[[ EXCERPT TO READ open ]]
The Digital Printer
How can a quick print shop boost productivity by boosting digital file capabilities? How can quick printers elevate their digital file management abilities to help market their digital printing powers?
Here are some tips.
* Create a digital shell around your shop—giving customers the impression that their digital files will be managed with ease.
* Focus digital efforts on training customers to create PostScript files, since most originals printed, copied or duplicated by a quick printer are created by the customer and now supplied on paper.
* Hire strong technical communicators to work as a liaison between the customer and the sales staff. And pay them what they are worth.
"The single most important person in the digital print shop is the technical communicator," advises Bill Farquharson, president at Duxbury, MA-based Print Tec Network and a consultant to the quick printing industry.
"The technical communicator has the technical ability to create print-ready files and the people skills to both meet with and teach a customer," Farquharson continues.
"When it comes to digital printing, the glue that binds the long-term relationship between a quick printer and customers is technical expertise."
Still, quick printers must convey this technical expertise to customers. What do clients expect?
"Customers want digital standards," answers John Giles, industry consultant and technical director for the Digital Imaging Applications Network (DIAN). "They want to know what is expected of them when they produce a file.
[[ EXCERPT TO READ closed ]]
- _ACTIVITY LIST_:
1. In the digital printer article, whom does Bill Farquharson call the single most important person in the digital print shop?
2. Write the next few sentences of the digital printer article, picking up after its final line.
[[ MATERIAL SHOWN open ]]
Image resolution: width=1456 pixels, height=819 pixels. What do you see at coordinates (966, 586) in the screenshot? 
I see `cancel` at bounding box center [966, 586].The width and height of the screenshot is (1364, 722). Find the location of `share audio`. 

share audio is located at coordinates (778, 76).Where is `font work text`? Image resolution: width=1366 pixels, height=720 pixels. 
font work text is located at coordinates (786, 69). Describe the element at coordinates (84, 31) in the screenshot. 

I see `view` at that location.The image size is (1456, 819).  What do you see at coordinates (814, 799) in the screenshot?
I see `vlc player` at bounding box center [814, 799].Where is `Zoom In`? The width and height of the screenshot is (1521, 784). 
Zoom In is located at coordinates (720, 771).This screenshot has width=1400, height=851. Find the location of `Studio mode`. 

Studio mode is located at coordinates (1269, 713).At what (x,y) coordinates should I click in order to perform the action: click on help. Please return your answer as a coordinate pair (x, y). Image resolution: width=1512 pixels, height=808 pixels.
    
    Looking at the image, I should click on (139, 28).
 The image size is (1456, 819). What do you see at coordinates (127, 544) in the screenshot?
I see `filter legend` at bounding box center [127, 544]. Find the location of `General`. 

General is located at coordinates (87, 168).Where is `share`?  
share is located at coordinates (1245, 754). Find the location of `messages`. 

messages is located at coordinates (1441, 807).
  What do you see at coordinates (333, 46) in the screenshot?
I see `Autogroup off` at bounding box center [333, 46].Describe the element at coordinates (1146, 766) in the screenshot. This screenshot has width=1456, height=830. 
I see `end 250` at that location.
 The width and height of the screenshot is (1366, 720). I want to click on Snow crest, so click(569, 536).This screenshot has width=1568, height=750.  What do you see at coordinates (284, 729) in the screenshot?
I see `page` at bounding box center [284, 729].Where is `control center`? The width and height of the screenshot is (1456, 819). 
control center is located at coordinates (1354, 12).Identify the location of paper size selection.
[[ MATERIAL SHOWN closed ]]
- _ANSWERS FOR THIS EXERCISE_:
1. The technical communicator.

2.
"It is a quick printer's responsibility to teach them the standards. While many quick printers advertise the fact they want digital files, few are doing anything to really attack the digital market."
This is a mistake.
"You don't have to own expensive equipment to become digitally competent," Giles explains. "If a quick printer owns a PostScript printer, then that company has the ability to take customer files. Since quick printing is built on the concept of customer-created originals, it is a logical step to take the files electronically."
As an industry, the standard files that are now accepted are Quark, Pagemaker, PostScript and PDF. For quick printers, many of the customer files are created in Word, WordPerfect, Publisher and other software programs. Those files can be converted to PostScript.
Before you convert anything, however, make sure you communicate your intentions with clients. Giles shares a warning: "Quick printers who attempt to receive any file without a set of standards or without a dialogue with the customer about the file are doomed to failure."